Tuan apparently slept through his regular bus stop, ending up about 3 miles from home. When his 9-year-old sister arrived home without him, Tuan's father called authorities.
Greenwood Elementary School officials said a substitute was driving Tuan's school bus, and they plan to review their safety procedures.
PHILADELPHIA -- A 13-year-old student who allegedly poured cleaning fluid into a teacher's fruit juice has been charged with attempted murder, police said Friday.
Grover Washington Jr. Middle School math teacher Carol Cook, 43, fell ill immediately after drinking the juice in a classroom Thursday, police said.
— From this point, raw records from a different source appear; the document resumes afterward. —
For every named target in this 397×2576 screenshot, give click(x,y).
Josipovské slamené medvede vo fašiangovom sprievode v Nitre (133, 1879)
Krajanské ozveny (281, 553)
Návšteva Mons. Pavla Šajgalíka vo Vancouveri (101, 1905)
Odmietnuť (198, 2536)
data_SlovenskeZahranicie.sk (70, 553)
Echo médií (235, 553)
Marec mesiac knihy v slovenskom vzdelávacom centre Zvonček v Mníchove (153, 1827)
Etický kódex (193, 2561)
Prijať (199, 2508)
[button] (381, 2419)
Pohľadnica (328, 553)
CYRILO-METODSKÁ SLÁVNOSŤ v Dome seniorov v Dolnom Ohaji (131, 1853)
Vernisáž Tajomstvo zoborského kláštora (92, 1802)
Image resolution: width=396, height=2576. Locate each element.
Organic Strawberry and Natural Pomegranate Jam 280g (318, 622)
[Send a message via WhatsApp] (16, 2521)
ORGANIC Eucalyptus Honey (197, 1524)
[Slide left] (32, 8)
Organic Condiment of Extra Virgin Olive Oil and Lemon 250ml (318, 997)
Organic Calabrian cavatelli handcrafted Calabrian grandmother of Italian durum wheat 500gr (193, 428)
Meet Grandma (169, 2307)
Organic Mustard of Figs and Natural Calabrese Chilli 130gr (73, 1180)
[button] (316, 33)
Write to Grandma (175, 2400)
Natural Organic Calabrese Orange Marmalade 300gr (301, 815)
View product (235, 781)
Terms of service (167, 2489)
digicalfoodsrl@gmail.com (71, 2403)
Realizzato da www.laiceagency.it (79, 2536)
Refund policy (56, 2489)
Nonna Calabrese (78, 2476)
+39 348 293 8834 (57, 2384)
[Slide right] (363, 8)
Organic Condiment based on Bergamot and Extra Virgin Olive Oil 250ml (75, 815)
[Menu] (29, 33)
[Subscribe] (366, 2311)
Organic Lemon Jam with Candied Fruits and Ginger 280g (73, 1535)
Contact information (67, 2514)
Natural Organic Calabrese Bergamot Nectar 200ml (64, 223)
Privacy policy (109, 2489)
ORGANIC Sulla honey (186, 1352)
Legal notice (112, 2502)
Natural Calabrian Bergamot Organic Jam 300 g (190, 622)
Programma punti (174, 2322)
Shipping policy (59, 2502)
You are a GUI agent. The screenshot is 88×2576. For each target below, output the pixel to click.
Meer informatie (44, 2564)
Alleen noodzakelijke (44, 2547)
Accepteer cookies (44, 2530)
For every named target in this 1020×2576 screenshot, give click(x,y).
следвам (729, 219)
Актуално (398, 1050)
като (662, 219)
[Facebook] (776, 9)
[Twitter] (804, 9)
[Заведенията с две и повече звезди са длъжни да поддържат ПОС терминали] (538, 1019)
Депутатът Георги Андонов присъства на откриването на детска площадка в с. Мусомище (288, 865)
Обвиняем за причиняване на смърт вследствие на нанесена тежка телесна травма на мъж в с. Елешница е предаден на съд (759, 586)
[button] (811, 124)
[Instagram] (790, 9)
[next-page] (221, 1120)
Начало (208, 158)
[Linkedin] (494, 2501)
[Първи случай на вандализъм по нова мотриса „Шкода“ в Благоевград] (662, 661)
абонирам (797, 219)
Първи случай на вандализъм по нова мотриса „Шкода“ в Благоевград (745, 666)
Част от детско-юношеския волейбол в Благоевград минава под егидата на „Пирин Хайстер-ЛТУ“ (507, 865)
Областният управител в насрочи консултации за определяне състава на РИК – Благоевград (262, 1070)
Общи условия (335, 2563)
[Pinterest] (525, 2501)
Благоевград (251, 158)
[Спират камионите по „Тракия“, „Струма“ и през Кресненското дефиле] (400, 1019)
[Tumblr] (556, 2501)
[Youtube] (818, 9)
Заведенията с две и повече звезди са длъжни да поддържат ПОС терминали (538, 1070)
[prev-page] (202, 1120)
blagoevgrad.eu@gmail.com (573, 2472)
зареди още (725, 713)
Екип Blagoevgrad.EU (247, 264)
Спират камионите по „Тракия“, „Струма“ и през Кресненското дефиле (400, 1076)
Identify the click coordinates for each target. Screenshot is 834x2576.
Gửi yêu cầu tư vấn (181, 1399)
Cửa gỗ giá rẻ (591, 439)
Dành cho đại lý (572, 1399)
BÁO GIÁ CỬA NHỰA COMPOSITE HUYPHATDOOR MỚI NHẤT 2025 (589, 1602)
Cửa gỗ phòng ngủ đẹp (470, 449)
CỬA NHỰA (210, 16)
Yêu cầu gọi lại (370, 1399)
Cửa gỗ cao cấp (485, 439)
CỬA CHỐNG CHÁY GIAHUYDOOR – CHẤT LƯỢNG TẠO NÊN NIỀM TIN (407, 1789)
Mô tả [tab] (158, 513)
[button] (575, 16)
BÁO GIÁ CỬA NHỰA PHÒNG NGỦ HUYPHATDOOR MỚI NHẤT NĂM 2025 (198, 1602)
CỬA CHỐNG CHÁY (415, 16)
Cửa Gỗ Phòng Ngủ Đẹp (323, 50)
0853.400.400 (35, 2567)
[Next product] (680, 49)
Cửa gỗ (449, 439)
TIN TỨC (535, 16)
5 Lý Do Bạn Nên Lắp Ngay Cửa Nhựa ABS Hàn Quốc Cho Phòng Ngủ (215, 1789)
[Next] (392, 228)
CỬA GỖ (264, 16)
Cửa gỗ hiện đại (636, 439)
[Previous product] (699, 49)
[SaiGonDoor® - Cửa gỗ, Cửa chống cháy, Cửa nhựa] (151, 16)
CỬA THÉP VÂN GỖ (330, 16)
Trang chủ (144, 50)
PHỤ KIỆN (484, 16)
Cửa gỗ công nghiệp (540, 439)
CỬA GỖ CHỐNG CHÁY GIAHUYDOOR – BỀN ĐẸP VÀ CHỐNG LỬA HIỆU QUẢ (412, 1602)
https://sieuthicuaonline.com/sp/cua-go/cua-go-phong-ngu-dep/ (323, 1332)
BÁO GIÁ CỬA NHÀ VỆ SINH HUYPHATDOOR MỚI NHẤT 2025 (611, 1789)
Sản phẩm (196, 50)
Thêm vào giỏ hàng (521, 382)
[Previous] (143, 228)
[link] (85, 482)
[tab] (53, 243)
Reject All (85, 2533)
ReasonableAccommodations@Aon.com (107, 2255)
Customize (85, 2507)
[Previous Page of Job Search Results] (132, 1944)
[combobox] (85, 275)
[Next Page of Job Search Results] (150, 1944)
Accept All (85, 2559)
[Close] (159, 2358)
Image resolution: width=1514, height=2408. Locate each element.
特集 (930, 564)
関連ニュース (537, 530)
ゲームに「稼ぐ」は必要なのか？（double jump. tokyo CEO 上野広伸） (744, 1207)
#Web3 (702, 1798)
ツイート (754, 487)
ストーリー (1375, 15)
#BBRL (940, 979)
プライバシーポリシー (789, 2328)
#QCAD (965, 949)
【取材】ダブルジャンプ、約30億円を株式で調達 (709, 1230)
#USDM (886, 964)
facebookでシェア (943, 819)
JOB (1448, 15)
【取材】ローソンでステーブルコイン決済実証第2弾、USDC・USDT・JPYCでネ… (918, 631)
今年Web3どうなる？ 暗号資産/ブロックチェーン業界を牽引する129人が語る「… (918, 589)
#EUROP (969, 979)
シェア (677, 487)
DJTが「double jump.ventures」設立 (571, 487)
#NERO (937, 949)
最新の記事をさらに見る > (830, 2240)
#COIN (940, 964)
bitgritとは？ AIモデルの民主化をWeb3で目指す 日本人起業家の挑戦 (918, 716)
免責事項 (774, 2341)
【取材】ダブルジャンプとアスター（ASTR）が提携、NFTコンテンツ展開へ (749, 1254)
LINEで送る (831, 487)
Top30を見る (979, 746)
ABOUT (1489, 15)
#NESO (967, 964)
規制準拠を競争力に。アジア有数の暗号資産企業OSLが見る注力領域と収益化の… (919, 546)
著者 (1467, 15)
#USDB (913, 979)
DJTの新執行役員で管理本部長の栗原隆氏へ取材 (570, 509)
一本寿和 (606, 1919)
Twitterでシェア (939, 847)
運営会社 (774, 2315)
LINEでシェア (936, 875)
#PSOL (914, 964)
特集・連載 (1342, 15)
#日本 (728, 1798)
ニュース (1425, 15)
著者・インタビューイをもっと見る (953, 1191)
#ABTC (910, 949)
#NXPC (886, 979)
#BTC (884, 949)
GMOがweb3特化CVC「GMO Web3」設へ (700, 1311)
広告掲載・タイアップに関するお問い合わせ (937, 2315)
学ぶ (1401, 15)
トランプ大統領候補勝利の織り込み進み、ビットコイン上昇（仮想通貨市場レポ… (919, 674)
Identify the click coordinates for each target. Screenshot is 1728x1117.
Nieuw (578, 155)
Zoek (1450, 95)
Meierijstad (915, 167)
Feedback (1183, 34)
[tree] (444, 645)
She drove herself to a hospital, where she was treated and released.
SACRAMENTO, Calif. -- A state court jury ruled Friday two tobacco companies are not responsible for a longtime smoker's illness.
Laurence Lucier, 52, a former accountant who said his 30-year pack-a-day habit left him with terminal cancer, sued Philip Morris USA and R.J. Reynolds Tobacco Co. under a products liability law alleging the tobacco companies engineered and sold a product they knew was addictive and harmful.
Lucier had asked for $3.6-million for medical expenses, loss of income and the pain and suffering that Lucier's illness had caused his wife and their 6-year-old daughter.